What the task requires
Set down, please, exactly the lines below that run from the line with "Click the 取込み開始 button" to the line with "Given: Open Telegram from the Dock", both lines included.

Input data

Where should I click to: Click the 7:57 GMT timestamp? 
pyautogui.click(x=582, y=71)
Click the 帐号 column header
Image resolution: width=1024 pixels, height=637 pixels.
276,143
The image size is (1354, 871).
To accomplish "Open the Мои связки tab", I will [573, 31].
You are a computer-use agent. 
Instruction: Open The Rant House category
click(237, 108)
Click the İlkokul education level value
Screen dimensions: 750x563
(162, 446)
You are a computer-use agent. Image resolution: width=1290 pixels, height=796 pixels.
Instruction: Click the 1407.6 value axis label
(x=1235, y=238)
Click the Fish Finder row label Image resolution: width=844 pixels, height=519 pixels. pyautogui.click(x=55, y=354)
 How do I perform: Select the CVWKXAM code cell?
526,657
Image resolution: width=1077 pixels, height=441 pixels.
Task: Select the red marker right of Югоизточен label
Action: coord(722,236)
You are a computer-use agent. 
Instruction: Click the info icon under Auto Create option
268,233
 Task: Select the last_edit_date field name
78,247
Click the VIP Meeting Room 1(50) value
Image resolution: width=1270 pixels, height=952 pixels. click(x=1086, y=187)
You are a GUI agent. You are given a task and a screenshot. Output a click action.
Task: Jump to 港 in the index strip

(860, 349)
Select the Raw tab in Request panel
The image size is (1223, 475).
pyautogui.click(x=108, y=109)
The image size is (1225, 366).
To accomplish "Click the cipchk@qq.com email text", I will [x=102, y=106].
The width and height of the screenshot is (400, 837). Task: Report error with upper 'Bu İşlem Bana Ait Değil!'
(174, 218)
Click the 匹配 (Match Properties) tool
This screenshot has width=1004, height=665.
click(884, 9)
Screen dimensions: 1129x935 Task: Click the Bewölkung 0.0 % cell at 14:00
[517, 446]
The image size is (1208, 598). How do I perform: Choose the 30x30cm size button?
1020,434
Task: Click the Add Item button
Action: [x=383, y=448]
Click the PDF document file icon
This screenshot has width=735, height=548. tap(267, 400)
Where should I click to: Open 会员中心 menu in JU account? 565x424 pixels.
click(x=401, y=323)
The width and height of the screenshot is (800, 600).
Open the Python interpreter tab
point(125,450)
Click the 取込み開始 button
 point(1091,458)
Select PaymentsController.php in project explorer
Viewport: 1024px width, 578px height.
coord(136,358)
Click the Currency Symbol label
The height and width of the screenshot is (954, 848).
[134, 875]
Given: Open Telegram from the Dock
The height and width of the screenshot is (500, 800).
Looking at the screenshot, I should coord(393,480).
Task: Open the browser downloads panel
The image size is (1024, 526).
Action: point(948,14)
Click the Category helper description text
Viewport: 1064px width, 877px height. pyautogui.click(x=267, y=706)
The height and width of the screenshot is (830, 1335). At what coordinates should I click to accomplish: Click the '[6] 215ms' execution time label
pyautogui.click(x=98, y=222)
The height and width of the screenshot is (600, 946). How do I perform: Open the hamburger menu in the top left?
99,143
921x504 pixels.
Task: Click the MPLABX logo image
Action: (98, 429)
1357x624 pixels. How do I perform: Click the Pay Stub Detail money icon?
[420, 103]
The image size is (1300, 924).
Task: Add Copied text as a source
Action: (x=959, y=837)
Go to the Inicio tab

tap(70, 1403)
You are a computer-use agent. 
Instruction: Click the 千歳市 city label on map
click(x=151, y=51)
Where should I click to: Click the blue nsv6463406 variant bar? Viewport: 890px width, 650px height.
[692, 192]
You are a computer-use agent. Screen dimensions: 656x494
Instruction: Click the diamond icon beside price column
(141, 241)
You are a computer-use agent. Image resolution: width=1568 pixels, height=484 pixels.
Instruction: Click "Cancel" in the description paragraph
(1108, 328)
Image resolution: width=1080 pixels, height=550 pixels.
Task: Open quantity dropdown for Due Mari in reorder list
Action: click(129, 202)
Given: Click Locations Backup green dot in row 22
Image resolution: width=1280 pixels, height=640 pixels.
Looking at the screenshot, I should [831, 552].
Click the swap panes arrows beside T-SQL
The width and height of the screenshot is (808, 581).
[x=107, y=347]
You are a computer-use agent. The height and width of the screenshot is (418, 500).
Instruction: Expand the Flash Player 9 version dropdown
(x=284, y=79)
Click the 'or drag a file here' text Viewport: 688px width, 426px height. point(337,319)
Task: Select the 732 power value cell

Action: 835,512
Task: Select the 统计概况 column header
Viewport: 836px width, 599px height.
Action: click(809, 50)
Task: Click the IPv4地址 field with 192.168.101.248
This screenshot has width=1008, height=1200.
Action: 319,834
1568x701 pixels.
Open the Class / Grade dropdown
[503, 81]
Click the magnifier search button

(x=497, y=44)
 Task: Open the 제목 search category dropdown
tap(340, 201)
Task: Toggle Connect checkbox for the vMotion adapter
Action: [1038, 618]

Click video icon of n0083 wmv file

Completed task
Click the 取込み開始 button
 point(1091,458)
Select PaymentsController.php in project explorer
Viewport: 1024px width, 578px height.
coord(136,358)
Click the Currency Symbol label
The height and width of the screenshot is (954, 848).
[134, 875]
Given: Open Telegram from the Dock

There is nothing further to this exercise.